The majority correctly cites Strong v. Gladden, 225 Or 345, 358 P2d 520 (1961), for the proposition that the term “voluntarily absent” in ORS 137.370(3) (1977) means “unlawfully absent.” 165 Or App at 369-71 (citing Strong, 225 Or at 350-51). By giving the term that meaning, the court made the statute focus on whether the state has permitted a prisoner to be absent from state custody and not on whether the prisoner’s volitional acts have caused him to be absent.
Plaintiff committed the federal crimes for which he was incarcerated while he was on transitional leave as a prelude to his release from prison on parole. Federal officials *373arrested plaintiff for those crimes when plaintiff appeared at the state parole office to sign documents that would have placed him on parole. The state necessarily cooperated in that arrest, because, without state cooperation, the federal officials could not have been present to arrest plaintiff when he appeared in the state office. Instead of permitting the federal arrest, the state had the authority to take plaintiff into custody and to return him to prison to continue serving his state sentence, on the ground that his commission of the federal crimes made it inappropriate to release him on parole from his state sentence. See OAR 291-115-043 (1983). Had that occurred, the federal government would have been required to use the Agreement on Detainers to obtain custody of plaintiff from the state in order to prosecute him for the federal crimes, with the result that plaintiff would have been entitled to complete service of his state sentence before beginning to serve his federal sentence. See ORS 135.775, Arts II, IV&V.
While the crimes that led to plaintiffs incarceration in federal prison and, hence, his absence from state prison were his volitional acts, the state made a choice to permit him to serve the federal sentence before requiring him to complete liis state sentence. Because the state chose to allow plaintiff to be in federal rather than state custody, it is not correct to conclude, as the majority does, that plaintiff was unlawfully absent from state custody while he was in federal custody.
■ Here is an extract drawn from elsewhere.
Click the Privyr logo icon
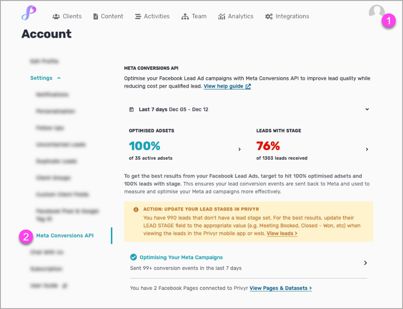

The majority claims that plaintiffs situation is indistinguishable from one in which a prisoner escapes from state custody, commits a crime in another state, and serves prison time for that crime in the other state before being returned to Oregon to complete his Oregon sentence. 165 Or App at 371-72. There is, in fact, a difference between the majority’s hypothetical case and this one. In the former, the state would play no role in the decision whether the escapee would serve prison time in the other state before completing his Oregon sentence. His absence from Oregon custody while serving time in the other state truly would be unlawful from Oregon’s perspective, because he would remain an escapee from that custody until returned to Oregon. Here, in contrast, the state *374chose to permit plaintiff to serve time in federal prison before completing his state sentence. That is a crucial distinction.
In fact, the proper analogy to this case is one in which a state prisoner commits a federal crime, such as conspiracy to smuggle drugs into the United States, while incarcerated in an Oregon prison. The prisoner is then transferred by the state to federal custody for trial pursuant to the Agreement on Detainers. In that circumstance, the prisoner’s unlawful acts would lead to his absence from state custody while participating as a defendant in the federal trial, but his absence from state custody while doing that would be completely lawful. Therefore, he would be entitled to credit on his state sentence for his time in federal custody notwithstanding the fact that his absence from state custody was the product of his unlawful acts. See ORS 135.775, Art V(f) (1983). So, too, is plaintiff entitled to credit on his state sentence for the time that he spent in federal custody. Because that credit would entitle him to release from state custody, I respectfully dissent from the majority’s decision to affirm the dismissal of plaintiffs habeas corpus petition.